In other words, one side of the road has fake shanty towns and the other had real examples of urban decay.


I know what you're thinking: Great place to take the little woman for your anniversary! What's on the schedule next year? A leper colony, perhaps?!?! Truth be told, we both enjoyed ourselves very much. It was decent weather, a luxurious B&B (especially for the money we paid) and, true to our history major backgrounds, a worthwhile educational experience.

Still, maybe next year we can visit some attractions that don't talk in depth about diarrhea.

Saturday, April 01, 2006

Forest Whitaker Quote of the Month: April 2006

You've got to hand it to Joel Schumacher. Shortly after the unmitigated disaster that was Batman & Robin, he went back to basics (or should I say basic training) with the locally shot Tigerland starring an unknown Irish actor named Colin Farrell. It was a minor success with both critics and audiences.

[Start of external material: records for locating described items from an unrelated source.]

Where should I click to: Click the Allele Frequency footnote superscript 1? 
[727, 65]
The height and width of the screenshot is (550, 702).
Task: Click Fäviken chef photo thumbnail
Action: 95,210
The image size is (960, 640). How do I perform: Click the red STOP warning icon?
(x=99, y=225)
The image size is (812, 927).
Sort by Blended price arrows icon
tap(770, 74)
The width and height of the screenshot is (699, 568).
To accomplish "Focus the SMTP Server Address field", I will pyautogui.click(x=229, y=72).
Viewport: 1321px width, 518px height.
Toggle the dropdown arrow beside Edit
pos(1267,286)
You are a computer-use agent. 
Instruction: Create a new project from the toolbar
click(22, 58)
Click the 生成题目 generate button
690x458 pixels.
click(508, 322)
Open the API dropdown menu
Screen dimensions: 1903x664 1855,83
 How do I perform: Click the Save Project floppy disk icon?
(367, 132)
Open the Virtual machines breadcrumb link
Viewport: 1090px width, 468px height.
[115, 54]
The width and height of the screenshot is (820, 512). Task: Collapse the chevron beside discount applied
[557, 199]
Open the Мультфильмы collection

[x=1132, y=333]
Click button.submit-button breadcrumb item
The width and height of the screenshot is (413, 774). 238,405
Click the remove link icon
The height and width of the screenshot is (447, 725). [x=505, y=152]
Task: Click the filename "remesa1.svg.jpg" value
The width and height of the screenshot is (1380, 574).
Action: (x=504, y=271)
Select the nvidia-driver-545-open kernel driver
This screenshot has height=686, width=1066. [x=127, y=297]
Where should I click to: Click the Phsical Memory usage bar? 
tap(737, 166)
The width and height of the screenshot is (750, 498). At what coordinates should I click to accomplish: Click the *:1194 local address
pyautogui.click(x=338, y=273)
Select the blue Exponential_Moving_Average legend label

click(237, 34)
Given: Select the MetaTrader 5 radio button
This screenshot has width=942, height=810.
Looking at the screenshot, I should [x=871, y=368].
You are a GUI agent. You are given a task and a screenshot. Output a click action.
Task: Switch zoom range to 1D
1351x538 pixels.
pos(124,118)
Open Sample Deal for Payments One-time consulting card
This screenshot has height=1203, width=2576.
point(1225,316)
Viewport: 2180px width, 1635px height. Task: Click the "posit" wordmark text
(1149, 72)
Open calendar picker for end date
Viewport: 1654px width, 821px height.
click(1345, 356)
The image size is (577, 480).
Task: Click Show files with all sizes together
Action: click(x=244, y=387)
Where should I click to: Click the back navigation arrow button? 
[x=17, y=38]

Only two years later, he went back to the lean-and-mean formula with Colin again to produce Phone Booth. The action unfolds in real time and the film clocks in at a very spare 81 minutes, so there's very little time for pithy remarks. Still, the verification that Forest Whitaker's character, NYPD Captain Ramey, asks from a fellow officer is priceless in both content and delivery:

Captain Ed Ramey - "Verify this information for me. The guy in the booth shot that guy over there and stuck around to make a phone call - Is that correct?"